Airports and aerodromes are the backbone of the aviation industry in Canada, an industry that employs 140,000 Canadians and contributes over $35 billion in GDP. In both examples, anyone managing an asset or building a new one must already comply with all federal and provincial laws pertaining to environmental protection, land use and development. If there is a conflict between the two jurisdictions, industry stakeholders know that the federal law will prevail.
With hundreds of thousands of jobs and tens of billions of dollars at stake in the aviation sector and small craft harbour sectors alone, it is in the national interest to maintain a stable and consistent regulatory framework. The point is that sometimes federal and provincial interests and laws collide. We agree that it happens on occasion. When they do collide, there needs to be a way to determine which laws and interests should prevail. Hence, the paramountcy doctrine. Hence, the interjurisdictional immunity doctrine.

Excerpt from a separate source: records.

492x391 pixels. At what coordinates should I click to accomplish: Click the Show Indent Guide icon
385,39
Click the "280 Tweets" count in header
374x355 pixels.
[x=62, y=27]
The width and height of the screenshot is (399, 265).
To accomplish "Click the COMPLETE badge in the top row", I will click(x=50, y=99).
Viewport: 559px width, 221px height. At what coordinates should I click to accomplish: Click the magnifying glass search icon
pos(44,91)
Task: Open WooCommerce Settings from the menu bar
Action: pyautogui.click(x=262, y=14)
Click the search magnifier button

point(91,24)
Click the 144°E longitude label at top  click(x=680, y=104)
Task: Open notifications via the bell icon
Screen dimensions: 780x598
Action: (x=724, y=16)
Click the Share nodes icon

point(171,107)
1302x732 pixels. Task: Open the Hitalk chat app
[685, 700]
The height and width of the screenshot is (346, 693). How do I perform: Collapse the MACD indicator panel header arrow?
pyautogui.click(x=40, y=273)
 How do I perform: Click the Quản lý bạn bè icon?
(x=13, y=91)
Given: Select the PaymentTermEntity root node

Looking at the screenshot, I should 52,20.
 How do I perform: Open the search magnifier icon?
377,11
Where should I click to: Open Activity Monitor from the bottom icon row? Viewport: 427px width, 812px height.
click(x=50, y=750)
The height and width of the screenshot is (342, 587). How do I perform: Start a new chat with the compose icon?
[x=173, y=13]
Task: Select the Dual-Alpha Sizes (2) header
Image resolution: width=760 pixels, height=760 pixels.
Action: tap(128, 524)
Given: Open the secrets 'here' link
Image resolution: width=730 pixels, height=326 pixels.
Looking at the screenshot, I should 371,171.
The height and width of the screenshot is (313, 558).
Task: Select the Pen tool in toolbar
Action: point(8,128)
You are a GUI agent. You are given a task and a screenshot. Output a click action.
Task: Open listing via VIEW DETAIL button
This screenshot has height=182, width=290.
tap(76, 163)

To be clear, the provinces benefit from this clear division too. They have no qualms about making the same argument when facing off against municipalities, which I have witnessed on many occasions, that seek to make changes that fall outside the jurisdiction established for them by provincial statute. Municipal bylaws, particularly those related to zoning, are routinely contested in the courts on the grounds that they are beyond the statutory authority of the municipality. Provinces do not tolerate laws that are ultra vires any more than the Government of Canada does. Of course, we are responsible for protecting those authorities.
In conclusion, what is being proposed in Bill C-392 is unworkable, because it would hamstring the federal authority rather than advance the spirit of co-operative federalism.